We all use phrases and expressions that are actually redundant if you stop and think about it. The thing is, we normally don't think about it. It might be unfair to thus target them but I find people of a certain profession possibly are more prone to this sort of thing; e.g., "alleged suspect".

Some examples: 

Close proximity (proximity means close-ness)

Gather together. This is actually multiply redundant because, etymologically, together means 'gathered together'.

Surrounding environment. Just think about it for a second.

Fellow colleagues, classmates, co-workers, etc. I'm going to assume this does not require explanation.

And this one, possibly (we hear this all the time): I thought to myself. How else can you think?
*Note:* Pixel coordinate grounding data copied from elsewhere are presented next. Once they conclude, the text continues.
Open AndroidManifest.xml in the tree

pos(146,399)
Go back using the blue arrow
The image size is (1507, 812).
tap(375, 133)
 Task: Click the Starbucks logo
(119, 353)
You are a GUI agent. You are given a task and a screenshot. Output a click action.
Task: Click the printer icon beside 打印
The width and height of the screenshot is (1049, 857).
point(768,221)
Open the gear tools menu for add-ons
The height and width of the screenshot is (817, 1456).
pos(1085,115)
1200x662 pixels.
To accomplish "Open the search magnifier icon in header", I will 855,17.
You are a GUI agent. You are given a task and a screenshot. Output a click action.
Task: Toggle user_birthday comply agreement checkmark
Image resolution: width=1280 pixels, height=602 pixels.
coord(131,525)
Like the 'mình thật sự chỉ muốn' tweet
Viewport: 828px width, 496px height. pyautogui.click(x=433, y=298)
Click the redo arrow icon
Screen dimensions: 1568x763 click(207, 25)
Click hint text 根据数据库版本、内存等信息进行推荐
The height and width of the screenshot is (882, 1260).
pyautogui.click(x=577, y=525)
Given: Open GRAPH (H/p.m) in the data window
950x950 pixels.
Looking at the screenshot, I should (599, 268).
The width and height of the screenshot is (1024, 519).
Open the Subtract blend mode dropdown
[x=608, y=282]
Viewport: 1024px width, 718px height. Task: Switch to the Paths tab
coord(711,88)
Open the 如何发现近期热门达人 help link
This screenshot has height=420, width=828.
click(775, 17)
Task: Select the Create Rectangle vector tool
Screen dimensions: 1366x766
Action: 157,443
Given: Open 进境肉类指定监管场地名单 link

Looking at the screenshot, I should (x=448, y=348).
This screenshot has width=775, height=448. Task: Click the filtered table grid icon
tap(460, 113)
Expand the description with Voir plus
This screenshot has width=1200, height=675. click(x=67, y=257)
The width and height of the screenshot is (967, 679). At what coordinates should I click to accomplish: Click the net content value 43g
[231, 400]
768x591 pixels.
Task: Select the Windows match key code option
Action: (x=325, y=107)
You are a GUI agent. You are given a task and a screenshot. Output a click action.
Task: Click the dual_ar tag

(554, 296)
And this one I heard today, maybe the king of them all: iconic symbol of the thing (he may not have said "thing" but if it was a different word, I've forgotten what it was).

Some of these, like close proximity, have become so common, so standard, that we use them with no sense whatsoever that there's any redundancy. Still, some of the things that come out of the mouths of some people I think are a symptom of sloppy thinking.

A particular type of redundancy, and one we certainly never think about as being redundant, occurs with words of foreign origin. We use the foreign word and then append what is basically a translation. Example: pita bread. I am pretty sure that pita means 'bread'.

Lots of these occur with Japanese words: daikon radish, taiko drumming, matcha green tea, sumo wrestling, washi paper. (Confession: I've gotten these by watching NHK, the Japanese TV network that can be viewed in English in the US.)

Some of these occur when the speaker or writer does not know the source language, e.g. salsa sauce. Many of us in the US are aware that salsa is Spanish for 'sauce', so we would not do or say this one.

The prize example of this phenomenon was something I saw once on a restaurant menu: "with au jus gravy." Uttered, or written, in blissful ignorance of the fact that au jus in French means 'with juice [or gravy]'.